@jsuarez02111977
La violencia económica es la única forma de violencia que no deja moratones, pero mata igual. No hay puñetazos, no hay gritos, no hay rastros de sangre en el suelo. Solo un silencio asfixiante, facturas impagadas y la sensación de que la vida se escapa como agua entre los dedos. Es la violencia más cobarde porque no necesita fuerza bruta, solo un sistema bien engrasado para mantenerte en el sitio que te han asignado: el de los que nunca podrán levantar la cabeza.
Te lo venden disfrazado de “realidad económica”. Que el alquiler suba un 50% en pocos años es el “mercado”. Que el salario mínimo no te alcance para vivir es “competitividad”. Que los bancos te nieguen un crédito por no tener ingresos suficientes es “gestión de riesgos”. Que trabajes diez horas al día y sigas sin poder ahorrar es “mala planificación”. Todo está diseñado para que la culpa siempre sea tuya. No del empresario que no sube sueldos, no del fondo buitre que especula con la vivienda, no del gobierno que deja hacer. No, el problema es que gastaste en un café de más o que no leíste suficiente sobre “educación financiera”.
La violencia económica tiene muchas caras. Es la madre soltera que, por depender económicamente de su pareja, no puede salir de una relación abusiva. Es el empleado al que le dicen que si no acepta un sueldo de miseria, hay diez esperando en la puerta. Es el anciano que, después de trabajar toda su vida, tiene que elegir entre pagar la calefacción o comprar medicinas. Es el joven que nunca podrá permitirse una casa sin hipotecar su vida a treinta años. Es el autónomo que se ahoga en impuestos mientras las grandes empresas tienen más abogados que empleados.

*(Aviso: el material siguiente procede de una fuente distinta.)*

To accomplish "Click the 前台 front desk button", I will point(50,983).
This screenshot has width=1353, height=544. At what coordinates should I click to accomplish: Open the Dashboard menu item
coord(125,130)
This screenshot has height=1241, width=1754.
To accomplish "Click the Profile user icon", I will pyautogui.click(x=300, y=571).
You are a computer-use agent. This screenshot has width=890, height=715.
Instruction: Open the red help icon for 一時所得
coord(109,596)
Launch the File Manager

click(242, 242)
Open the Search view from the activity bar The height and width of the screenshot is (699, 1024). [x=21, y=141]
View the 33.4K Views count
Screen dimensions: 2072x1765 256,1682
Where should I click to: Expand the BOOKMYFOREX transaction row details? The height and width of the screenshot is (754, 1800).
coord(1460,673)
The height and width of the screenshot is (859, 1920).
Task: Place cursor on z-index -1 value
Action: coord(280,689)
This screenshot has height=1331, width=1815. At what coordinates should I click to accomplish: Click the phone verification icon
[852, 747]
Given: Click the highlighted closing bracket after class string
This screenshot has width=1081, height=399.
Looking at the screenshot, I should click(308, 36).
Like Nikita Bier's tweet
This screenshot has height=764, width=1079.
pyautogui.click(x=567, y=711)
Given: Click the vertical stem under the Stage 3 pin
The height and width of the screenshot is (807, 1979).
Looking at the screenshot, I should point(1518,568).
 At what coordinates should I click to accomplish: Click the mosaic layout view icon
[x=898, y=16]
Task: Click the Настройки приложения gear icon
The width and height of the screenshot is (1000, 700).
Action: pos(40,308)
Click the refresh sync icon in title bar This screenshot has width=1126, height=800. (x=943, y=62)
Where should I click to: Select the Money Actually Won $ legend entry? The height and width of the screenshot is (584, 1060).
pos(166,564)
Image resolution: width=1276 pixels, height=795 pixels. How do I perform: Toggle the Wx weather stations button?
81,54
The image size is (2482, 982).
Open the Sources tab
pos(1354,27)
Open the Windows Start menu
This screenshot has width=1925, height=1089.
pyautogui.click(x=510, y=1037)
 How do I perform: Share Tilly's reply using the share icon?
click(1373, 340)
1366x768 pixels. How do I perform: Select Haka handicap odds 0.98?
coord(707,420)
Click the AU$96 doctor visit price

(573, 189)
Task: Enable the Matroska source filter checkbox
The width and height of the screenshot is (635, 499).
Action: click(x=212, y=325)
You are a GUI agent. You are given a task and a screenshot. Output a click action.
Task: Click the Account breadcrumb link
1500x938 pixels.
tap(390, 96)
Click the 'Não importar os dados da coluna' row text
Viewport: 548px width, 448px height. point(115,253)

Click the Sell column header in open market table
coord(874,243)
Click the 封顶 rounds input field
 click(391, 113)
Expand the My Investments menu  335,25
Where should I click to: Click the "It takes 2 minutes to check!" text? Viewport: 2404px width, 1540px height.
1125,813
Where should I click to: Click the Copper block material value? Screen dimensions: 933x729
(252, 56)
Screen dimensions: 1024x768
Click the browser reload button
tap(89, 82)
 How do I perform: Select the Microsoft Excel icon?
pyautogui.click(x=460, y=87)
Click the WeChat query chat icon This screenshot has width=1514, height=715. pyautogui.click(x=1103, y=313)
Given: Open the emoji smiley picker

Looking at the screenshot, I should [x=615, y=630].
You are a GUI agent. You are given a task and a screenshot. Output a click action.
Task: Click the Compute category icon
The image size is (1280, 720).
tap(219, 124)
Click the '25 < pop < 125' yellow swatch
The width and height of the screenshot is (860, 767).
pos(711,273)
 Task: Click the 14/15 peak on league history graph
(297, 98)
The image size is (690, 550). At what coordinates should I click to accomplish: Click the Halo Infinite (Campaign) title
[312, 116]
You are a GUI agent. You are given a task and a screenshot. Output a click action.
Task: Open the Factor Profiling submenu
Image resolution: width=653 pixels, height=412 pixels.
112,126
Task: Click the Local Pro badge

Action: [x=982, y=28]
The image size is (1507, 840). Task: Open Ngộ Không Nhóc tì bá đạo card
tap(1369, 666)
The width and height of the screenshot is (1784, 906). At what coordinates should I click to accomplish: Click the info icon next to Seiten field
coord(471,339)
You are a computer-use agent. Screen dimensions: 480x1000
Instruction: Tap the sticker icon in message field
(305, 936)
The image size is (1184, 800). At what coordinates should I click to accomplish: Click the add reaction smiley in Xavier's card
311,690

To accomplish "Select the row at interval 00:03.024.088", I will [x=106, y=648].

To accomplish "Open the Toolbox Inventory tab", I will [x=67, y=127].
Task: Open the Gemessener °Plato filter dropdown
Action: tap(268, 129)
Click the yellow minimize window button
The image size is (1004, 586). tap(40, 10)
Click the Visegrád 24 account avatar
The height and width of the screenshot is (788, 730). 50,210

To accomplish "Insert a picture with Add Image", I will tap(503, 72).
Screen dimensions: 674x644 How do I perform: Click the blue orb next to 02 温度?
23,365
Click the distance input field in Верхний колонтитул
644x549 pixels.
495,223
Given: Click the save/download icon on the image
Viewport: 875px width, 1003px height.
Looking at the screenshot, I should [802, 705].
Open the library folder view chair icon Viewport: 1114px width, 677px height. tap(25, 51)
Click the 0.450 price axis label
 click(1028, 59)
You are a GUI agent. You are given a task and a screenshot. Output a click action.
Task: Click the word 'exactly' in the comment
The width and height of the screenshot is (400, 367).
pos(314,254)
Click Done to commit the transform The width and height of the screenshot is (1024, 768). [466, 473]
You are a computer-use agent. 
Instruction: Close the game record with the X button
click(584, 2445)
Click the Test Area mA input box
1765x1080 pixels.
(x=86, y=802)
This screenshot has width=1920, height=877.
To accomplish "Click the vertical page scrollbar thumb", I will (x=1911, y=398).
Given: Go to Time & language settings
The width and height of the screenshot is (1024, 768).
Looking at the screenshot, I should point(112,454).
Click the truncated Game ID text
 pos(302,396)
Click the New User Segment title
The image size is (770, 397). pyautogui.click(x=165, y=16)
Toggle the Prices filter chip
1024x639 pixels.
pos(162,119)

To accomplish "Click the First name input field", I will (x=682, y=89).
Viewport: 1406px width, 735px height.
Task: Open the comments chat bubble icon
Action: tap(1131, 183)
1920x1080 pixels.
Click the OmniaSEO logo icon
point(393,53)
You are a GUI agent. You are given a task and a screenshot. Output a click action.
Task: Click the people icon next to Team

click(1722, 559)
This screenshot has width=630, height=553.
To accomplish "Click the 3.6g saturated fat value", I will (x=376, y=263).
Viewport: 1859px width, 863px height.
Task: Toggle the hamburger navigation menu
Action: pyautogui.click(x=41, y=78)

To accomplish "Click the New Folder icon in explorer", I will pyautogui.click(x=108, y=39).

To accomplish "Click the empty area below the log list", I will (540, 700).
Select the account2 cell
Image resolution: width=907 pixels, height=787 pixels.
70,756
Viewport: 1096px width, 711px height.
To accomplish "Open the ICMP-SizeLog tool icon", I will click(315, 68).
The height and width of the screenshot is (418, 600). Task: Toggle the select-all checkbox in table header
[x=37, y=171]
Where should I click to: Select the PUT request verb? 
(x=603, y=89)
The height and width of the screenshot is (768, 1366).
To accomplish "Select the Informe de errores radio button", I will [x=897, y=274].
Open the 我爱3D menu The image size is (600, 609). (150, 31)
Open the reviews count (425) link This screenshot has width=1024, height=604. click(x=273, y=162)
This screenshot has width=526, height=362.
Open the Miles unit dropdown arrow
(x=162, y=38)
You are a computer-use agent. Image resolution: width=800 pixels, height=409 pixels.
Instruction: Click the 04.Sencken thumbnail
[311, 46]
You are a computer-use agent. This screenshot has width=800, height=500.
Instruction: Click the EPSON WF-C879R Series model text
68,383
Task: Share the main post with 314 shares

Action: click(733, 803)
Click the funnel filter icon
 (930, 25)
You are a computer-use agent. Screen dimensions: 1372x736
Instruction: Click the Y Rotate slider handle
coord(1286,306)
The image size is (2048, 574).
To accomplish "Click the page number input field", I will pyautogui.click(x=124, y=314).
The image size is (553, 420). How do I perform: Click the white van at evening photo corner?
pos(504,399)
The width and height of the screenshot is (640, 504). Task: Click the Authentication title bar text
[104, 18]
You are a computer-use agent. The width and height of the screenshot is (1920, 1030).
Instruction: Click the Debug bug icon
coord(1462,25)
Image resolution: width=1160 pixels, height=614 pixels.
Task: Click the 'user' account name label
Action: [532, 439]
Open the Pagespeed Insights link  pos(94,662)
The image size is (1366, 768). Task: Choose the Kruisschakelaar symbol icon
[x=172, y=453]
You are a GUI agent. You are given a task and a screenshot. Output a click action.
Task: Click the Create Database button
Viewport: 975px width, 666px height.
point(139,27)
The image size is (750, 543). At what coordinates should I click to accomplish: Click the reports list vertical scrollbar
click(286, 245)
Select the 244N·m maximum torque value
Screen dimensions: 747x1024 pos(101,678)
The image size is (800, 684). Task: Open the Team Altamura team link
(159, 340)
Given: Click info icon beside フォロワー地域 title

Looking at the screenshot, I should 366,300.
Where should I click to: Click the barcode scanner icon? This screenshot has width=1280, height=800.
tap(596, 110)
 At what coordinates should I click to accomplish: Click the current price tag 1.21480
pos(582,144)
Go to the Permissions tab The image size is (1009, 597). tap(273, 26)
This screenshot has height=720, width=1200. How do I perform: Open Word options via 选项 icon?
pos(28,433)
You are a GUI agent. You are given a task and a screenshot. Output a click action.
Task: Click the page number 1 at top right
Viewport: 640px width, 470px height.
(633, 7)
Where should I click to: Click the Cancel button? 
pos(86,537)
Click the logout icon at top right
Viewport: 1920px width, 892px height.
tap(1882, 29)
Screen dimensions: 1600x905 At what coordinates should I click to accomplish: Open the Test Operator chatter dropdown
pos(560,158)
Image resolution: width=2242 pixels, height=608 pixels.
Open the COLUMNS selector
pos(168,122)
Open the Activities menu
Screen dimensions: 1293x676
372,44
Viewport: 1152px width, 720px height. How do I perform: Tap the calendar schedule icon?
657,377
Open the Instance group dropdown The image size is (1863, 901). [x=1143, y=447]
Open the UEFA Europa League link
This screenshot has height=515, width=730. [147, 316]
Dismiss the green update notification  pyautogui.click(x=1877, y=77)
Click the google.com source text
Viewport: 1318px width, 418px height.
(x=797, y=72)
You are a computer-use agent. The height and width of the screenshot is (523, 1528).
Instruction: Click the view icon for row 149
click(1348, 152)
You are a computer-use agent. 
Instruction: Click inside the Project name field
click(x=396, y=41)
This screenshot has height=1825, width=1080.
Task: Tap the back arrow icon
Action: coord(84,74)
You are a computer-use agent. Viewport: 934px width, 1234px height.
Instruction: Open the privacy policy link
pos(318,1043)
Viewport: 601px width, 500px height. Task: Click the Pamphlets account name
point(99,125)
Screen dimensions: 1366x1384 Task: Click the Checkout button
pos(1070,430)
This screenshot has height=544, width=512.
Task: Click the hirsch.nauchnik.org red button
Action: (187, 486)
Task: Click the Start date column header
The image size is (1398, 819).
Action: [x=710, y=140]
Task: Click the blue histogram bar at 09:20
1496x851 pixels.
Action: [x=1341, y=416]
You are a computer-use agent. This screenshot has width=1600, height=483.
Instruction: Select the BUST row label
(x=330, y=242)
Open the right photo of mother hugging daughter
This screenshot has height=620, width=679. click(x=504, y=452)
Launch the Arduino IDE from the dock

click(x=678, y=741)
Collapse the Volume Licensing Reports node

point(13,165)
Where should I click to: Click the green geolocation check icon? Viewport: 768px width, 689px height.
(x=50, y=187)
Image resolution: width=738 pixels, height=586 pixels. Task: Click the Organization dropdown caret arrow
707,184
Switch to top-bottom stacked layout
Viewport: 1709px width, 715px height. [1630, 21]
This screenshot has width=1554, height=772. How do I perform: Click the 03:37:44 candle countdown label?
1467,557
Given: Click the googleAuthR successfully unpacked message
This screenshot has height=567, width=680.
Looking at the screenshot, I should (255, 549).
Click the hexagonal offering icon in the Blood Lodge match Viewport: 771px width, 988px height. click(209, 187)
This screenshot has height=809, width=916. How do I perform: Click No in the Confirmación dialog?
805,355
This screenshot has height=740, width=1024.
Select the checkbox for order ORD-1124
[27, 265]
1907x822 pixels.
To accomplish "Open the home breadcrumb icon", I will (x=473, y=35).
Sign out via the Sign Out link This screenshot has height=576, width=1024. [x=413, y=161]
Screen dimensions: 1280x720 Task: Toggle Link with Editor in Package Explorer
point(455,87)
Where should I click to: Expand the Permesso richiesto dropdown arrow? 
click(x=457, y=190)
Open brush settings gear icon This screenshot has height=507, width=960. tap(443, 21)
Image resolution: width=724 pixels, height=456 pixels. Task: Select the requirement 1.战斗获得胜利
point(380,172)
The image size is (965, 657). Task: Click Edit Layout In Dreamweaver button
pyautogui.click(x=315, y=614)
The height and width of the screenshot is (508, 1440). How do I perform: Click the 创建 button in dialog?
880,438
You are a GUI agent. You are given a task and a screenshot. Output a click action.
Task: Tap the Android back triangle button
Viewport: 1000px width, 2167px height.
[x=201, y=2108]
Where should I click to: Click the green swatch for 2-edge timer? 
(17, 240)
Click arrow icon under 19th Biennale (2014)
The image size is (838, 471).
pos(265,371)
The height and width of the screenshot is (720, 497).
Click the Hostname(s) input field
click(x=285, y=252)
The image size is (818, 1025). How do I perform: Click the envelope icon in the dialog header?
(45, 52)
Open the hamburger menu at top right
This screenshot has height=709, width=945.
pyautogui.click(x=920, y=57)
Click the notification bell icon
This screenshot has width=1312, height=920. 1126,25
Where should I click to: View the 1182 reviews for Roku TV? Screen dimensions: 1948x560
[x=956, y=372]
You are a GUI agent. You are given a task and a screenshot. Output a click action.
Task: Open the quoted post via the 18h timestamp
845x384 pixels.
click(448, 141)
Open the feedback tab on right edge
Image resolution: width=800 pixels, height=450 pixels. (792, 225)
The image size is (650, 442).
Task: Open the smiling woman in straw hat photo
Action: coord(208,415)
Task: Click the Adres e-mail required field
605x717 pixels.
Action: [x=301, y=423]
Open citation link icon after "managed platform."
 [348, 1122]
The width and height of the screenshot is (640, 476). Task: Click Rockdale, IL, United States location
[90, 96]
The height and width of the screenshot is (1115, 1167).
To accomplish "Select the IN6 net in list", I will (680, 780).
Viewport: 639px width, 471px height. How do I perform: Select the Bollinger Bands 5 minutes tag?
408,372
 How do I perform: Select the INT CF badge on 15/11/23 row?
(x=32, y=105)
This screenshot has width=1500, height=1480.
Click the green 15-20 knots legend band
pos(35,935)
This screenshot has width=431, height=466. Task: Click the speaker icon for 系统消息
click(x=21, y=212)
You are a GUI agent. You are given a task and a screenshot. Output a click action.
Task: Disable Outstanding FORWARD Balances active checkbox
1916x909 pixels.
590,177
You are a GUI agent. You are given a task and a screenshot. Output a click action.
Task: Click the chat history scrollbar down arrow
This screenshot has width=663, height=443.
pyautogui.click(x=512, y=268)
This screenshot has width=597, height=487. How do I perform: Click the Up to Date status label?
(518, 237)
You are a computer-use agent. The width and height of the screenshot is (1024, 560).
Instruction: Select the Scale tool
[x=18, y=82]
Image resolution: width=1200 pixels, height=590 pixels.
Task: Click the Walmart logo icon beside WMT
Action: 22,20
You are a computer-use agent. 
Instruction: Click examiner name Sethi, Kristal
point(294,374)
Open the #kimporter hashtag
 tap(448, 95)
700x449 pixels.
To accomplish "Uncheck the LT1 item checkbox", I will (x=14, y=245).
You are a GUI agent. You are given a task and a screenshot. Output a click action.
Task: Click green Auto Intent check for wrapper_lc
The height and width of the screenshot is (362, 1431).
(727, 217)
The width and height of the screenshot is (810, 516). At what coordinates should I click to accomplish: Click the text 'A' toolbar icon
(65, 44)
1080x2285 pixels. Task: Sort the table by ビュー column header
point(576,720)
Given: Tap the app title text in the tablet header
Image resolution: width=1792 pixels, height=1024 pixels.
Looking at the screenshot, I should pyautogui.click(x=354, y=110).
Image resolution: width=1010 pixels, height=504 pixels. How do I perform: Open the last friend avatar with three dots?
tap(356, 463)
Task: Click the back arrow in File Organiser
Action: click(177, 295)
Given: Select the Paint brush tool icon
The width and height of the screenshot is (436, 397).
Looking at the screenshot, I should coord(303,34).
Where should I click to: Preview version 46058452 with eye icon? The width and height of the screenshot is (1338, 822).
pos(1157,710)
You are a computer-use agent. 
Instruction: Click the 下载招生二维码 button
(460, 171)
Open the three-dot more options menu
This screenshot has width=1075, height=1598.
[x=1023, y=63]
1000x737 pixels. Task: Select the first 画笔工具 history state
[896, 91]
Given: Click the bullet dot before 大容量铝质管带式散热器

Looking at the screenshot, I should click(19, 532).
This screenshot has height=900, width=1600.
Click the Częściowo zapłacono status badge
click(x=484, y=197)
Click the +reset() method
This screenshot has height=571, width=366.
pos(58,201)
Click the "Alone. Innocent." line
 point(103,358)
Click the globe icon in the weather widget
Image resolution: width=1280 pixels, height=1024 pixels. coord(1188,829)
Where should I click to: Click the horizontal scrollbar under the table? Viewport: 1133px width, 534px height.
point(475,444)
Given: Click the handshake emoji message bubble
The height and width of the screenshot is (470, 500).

Esta violencia no necesita cadenas porque ya las llevamos dentro. El miedo a quedarte sin techo, sin comida, sin futuro. La sensación de que, hagas lo que hagas, siempre habrá alguien con más poder que te pondrá la bota en el cuello. Y lo peor es que han conseguido que nos resignemos, que lo aceptemos como si fuera la ley de la naturaleza. Como si hubiera que agradecer que nos dejen vivir a crédito en un mundo que solo es nuestro mientras podamos pagarlo.
Pero la violencia económica tiene un problema. Y es que, aunque sea silenciosa, aunque sea sutil, al final siempre genera rabia. Y cuando la rabia encuentra su voz, las reglas del juego empiezan a tambalearse. Tal vez no hoy, tal vez no mañana, pero que no se confíen demasiado los de arriba. Porque cuando una soga aprieta demasiado, a veces lo que se rompe no es el cuello, sino la cuerda.